SUPPLIED RECORDS Start Marker

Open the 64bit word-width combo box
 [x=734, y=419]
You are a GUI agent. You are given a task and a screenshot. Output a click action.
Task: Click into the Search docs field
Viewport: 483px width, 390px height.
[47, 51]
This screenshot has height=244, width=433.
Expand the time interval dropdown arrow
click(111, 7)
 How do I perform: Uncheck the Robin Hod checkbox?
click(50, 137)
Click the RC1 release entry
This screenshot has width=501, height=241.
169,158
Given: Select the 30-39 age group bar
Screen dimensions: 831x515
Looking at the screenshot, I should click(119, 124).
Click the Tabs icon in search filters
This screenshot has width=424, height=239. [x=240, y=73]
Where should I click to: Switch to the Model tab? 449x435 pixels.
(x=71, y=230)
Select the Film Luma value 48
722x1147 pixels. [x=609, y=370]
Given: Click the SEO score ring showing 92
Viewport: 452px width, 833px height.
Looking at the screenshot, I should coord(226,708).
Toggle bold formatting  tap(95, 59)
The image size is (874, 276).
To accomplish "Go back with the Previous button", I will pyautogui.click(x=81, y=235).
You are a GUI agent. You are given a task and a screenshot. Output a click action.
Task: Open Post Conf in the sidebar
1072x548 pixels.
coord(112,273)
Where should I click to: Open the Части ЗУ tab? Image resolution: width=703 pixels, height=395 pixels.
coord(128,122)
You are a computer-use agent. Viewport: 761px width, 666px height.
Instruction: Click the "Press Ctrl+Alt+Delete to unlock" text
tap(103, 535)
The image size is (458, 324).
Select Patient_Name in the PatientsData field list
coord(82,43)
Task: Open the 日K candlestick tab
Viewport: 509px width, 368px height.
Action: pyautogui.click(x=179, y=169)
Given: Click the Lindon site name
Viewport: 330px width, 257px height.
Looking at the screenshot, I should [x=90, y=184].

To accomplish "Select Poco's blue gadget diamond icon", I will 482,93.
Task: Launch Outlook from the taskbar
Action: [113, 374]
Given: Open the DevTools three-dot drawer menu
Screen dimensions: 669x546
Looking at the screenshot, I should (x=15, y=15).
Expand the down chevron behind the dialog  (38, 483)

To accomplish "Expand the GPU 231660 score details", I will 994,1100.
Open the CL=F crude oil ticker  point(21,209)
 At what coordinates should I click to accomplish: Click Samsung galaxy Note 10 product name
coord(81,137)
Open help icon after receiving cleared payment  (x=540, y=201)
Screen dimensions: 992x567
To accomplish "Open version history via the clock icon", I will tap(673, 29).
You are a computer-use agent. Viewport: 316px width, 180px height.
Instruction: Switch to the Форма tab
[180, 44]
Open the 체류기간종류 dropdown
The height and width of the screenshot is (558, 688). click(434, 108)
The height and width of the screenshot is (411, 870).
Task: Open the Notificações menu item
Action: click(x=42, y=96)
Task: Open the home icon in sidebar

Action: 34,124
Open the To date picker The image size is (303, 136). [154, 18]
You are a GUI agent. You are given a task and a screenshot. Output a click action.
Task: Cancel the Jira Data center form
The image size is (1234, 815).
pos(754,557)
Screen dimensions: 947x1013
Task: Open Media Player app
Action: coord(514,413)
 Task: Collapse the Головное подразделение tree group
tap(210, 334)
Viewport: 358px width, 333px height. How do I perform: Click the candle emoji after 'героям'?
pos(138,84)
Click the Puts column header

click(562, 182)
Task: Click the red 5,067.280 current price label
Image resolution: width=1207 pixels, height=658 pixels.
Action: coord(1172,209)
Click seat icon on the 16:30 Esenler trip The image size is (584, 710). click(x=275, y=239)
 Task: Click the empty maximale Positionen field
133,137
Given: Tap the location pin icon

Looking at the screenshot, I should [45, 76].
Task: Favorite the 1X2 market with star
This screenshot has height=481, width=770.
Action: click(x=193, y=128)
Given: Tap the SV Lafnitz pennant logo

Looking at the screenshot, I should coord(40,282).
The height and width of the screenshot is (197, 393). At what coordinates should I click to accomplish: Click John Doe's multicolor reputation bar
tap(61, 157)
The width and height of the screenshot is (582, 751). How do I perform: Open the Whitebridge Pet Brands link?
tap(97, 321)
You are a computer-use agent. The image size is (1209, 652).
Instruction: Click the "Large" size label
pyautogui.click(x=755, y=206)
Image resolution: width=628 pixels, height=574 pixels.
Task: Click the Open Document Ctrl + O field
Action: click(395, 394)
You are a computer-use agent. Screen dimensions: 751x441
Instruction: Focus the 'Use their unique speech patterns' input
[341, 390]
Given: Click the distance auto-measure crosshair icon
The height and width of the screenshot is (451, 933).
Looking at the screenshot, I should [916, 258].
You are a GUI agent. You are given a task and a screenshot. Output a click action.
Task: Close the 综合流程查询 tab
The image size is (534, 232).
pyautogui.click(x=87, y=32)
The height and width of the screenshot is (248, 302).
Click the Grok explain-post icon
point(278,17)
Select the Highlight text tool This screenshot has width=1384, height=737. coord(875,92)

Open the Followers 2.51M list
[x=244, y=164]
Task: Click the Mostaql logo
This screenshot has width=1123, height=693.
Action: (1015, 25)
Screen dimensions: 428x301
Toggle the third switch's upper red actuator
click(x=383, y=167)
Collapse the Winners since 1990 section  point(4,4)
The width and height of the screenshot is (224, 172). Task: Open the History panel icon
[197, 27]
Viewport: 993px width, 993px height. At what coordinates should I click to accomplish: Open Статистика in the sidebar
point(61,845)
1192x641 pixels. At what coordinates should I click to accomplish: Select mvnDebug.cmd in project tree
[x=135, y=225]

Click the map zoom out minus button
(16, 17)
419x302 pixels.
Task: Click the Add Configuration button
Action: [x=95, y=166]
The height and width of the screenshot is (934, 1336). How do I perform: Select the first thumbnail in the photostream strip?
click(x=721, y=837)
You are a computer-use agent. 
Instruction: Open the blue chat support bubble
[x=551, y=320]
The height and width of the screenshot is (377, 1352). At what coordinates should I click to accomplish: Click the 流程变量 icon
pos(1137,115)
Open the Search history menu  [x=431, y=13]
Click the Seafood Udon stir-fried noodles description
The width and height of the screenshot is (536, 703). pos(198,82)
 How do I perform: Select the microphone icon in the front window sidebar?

SUPPLIED RECORDS End Marker

[ASSIGNED TASK] Only the lines above that include the word "with" belong in the answer; copy each one.

[SOLUTION FOR THIS PROBLEM]
To accomplish "Go back with the Previous button", I will pyautogui.click(x=81, y=235).
Task: Favorite the 1X2 market with star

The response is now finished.